> [Assigned task]
Restate word for word every line from the top of the data below down through the line that holds "Click the orange-screen".

Collected data entries
*-*-*
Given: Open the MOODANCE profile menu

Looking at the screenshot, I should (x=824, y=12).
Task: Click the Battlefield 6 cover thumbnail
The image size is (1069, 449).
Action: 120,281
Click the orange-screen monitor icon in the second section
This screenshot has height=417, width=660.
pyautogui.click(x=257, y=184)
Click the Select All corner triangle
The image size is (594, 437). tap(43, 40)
*-*-*
> [Response box]
Given: Open the MOODANCE profile menu

Looking at the screenshot, I should (x=824, y=12).
Task: Click the Battlefield 6 cover thumbnail
The image size is (1069, 449).
Action: 120,281
Click the orange-screen monitor icon in the second section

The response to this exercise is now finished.